The NI Interview
The NI Interview
Salima Ghezali
Nikki van der Gaag speaks to a prominent Algerian feminist
whose courageous journalism keeps her in almost constant danger.
![]() Photo: NIKKI VAN DE GAAG |
Salima Ghezali is a brave woman. In a country where more than 60 journalists and media workers have been killed since 1993 – the highest number anywhere in the world – she is editor of La Nation, the leading Algerian French-language newspaper, now banned for more than 18 months for refusing to comply with Government censorship.
Born in Bouira, Algeria in 1958, Ghezali obtained a literature degree and worked as a high-school teacher. In the 1980s she played a leading role in the Algerian feminist movement. In November 1994, she became Algeria’s only woman newspaper editor when she and a group of journalists took over the 40,000-circulation weekly La Nation. Today, she writes, campaigns and travels the world to plead the cause of peace.

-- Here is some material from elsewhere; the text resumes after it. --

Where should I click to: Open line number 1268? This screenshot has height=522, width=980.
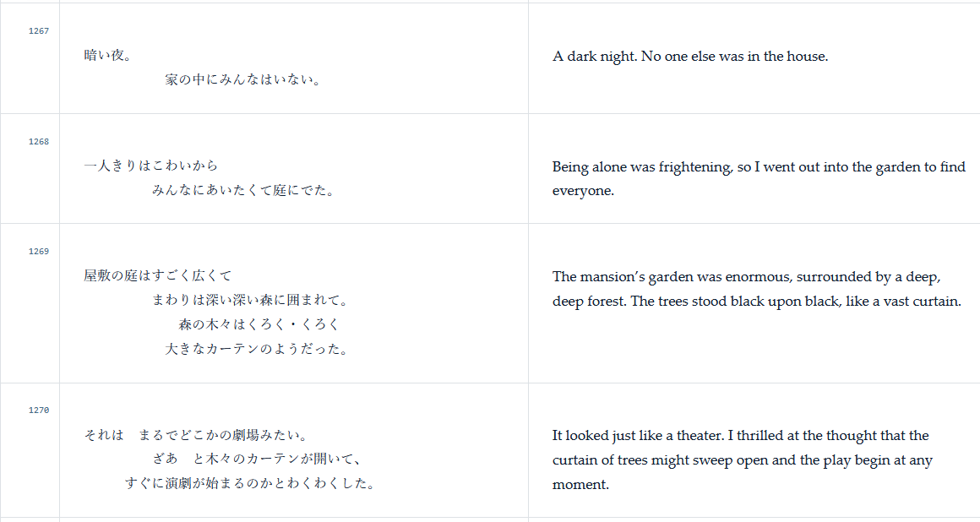(x=39, y=141)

A small, vibrant, dark-haired woman, she uses her hands a lot to express her thoughts. She explains with amusement how, as a woman, she got her job as editor partly because it was no longer seen as desirable.

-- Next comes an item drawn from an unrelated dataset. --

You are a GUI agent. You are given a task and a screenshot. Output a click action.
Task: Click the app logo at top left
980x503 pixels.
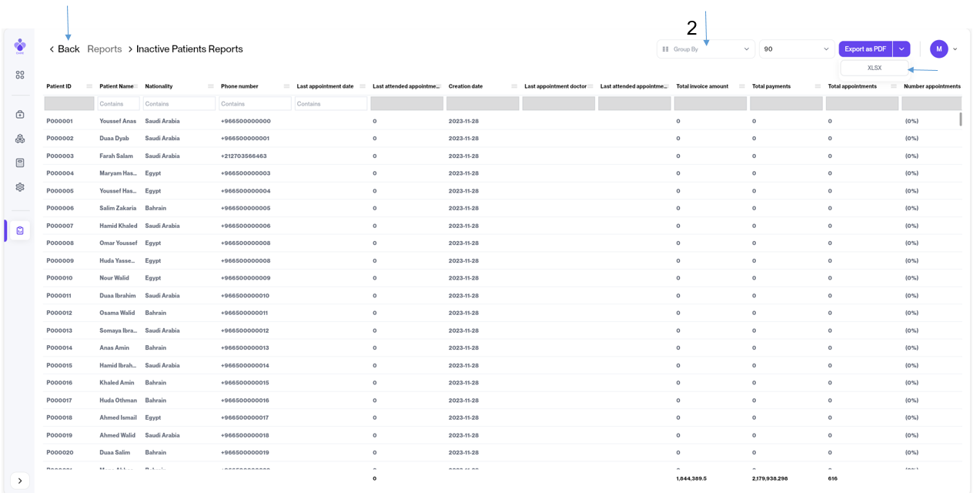(x=20, y=46)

Since January 1992, when the military interrupted Algeria’s first democratic parliamentary elections and banned the likely winner, the Islamic Salvation Party (FIS), editing a newspaper has become a risky occupation. Journalists are not immune from the violence in which at least 80,000 people have been killed, by extremists, by security forces and by militias and other armed groups.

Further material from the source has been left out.